§ Document passage
:::

DRCS can be regarded as two independent systems, each with seven degrees of freedom. For five-axis machining tasks, there are two redundant degrees of freedom. Changing the redundant angles still allows the completion of the predetermined tasks. In the previous section’s study, the stone carving model was decomposed into multiple sub-tasks, and each sub-task can be machined at multiple workstations. Therefore, the machining workstations can be quantified using stiffness indicators to find the external axis angle with optimal stiffness performance, while also avoiding interference and meeting singularity and reachability requirements.

Figure 6 shows the DRCS machining schematic and coordinate system definitions. The toolpath is equivalent to a discrete point set, {p}. {$w$} is the workpiece coordinate system, rigidly attached to the robot turntable and rotates with the turntable; {B} is the robot base coordinate system; {F} is the robot flange coordinate system; and {t} is the robot tool coordinate system.

The following transformation relationship can be derived:

$$T_w^B\cdot T_P^w=T_F^B\cdot T_t^F\cdot T_P^t$$

(6)

where $t$ is related to the spindle mounting position and tool size, and is known for a given task. $w$ changes with the external axis angle. The right-hand side of Equation (6) is a robot kinematics problem. The position changes in the toolpath points relative to the robot base coordinate system affect the robot’s joint angles, which in turn influence the robot’s stiffness performance. Therefore, the variables in this problem are the external axis angle ${\theta }_w$ and the redundant axis angle, with the objective function being the robot’s stiffness performance. The optimization problem can be described as: given the machining path and tool parameters, continuously changing the external axis angle and finding the robot joint angles that satisfy the objective. Thus, the objective function of the workstation optimization model is the robot’s stiffness indicator, which can also be defined as a function of the external axis angle and robot joint angles:

$$\mathit{max}M{c}_n=f\left({\theta }_w,\theta \right)$$

(7)

where ${\theta }_w$ represents the external axis angle, and $\theta$ represents the robot’s joint angles at each toolpath point.

3.1.2. Constraints of the Workstation Optimization Model Incorporating Stiffness Performance

In actual machining, robots typically need to perform tasks without interference, singularities, and with smooth operation. Therefore, constraints are required for the workstation optimization model. The constraint conditions are as follows:

1. Kinematic constraints: Joint angle ranges and joint speeds. The joint angle range affects the reachability of the toolpath points, and the joint speed affects the robot’s operation and machining smoothness. The constraints are as follows:

$${\theta }_{min}+\varphi \le {\theta }_i\le {\theta }_{max}-\varphi$$

(8)

$$\left|{\theta }_i-{\theta }_{i-1}\right|\le \gamma \omega t$$

(9)

where ${\theta }_i$ represents the joint angle at the $i$-th toolpath point. $t$ is the time interval between two toolpath points. $\varphi$ and $\gamma$ are user-defined parameters that limit the boundary range. The introduction of these two parameters helps prevent joint movement from reaching the extreme positions, ensuring the continuity of the machining task.

2. Collision constraint: In this study, sparse processing is applied to the toolpath points, and collision detection is performed using the VREP4.0 software’s physics engine. For each candidate combination of external-axis angle and robot posture, the tool, spindle, robot links, and workpiece are imported into VREP4.0, and a discrete point set along the toolpath is used to check for mutual collisions. If any collision is detected, the collision indicator is set to 1; otherwise, it remains 0. The constraint is described as:

$$collision=0$$

(10)

:::

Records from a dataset
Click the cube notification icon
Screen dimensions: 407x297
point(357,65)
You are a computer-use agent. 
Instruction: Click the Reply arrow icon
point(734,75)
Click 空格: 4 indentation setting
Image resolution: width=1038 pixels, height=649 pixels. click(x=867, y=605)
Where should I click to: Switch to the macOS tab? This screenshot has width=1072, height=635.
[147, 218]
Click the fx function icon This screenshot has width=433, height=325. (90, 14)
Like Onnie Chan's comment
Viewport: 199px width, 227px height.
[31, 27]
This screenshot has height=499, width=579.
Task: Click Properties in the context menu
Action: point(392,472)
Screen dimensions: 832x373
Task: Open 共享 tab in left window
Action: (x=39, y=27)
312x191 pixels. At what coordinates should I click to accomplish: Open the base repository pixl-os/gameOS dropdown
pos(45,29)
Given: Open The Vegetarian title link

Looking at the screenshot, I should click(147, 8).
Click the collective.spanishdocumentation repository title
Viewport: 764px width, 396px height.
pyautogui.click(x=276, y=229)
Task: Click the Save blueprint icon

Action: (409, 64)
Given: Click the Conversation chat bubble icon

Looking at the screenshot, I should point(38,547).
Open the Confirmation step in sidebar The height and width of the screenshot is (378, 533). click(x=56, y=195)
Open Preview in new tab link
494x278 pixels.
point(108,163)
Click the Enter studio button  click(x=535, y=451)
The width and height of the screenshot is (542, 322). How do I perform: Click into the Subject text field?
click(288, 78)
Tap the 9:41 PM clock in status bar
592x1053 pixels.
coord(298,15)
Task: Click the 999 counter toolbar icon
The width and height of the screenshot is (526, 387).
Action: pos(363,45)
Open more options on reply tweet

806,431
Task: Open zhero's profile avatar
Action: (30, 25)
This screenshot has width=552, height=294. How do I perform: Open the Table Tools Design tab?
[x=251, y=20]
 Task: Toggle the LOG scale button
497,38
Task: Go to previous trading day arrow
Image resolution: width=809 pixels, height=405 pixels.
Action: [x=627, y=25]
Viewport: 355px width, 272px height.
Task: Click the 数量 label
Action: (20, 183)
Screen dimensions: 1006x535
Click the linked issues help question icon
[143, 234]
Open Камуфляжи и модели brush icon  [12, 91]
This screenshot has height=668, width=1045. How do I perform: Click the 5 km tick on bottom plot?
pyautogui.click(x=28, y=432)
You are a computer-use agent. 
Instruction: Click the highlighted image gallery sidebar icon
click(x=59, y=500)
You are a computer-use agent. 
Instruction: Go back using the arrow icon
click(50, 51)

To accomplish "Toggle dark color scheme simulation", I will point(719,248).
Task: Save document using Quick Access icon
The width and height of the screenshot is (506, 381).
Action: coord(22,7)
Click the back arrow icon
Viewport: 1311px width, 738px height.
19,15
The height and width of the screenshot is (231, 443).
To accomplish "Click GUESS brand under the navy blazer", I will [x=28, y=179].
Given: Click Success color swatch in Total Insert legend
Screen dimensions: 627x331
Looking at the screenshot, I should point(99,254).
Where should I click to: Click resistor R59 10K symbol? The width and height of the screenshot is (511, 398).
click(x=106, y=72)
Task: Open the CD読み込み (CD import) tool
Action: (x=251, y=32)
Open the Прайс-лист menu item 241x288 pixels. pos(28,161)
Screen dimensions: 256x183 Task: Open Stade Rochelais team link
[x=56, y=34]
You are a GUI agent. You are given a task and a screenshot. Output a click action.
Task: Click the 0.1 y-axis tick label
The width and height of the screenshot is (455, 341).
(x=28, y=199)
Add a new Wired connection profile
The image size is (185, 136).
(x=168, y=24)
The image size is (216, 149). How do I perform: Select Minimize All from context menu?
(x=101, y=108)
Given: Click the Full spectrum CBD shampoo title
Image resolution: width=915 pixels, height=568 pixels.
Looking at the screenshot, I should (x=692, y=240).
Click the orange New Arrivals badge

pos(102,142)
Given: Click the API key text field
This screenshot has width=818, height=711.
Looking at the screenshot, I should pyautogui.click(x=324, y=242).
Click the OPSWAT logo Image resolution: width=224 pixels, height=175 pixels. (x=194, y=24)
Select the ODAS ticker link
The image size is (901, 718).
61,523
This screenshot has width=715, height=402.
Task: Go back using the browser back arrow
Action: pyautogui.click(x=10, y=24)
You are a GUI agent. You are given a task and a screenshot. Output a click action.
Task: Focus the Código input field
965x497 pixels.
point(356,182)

:::

§ Problems and tasks
1: Rewrite the workstation optimization text from "DRCS can be" to "and reachability requirements.", changing "stiffness indicators" to "rigidity metrics".
2: In the workstation optimization text, which software's physics engine performs collision detection?

§ Problem solutions
1:
DRCS can be regarded as two independent systems, each with seven degrees of freedom. For five-axis machining tasks, there are two redundant degrees of freedom. Changing the redundant angles still allows the completion of the predetermined tasks. In the previous section’s study, the stone carving model was decomposed into multiple sub-tasks, and each sub-task can be machined at multiple workstations. Therefore, the machining workstations can be quantified using rigidity metrics to find the external axis angle with optimal stiffness performance, while also avoiding interference and meeting singularity and reachability requirements.

2: VREP4.0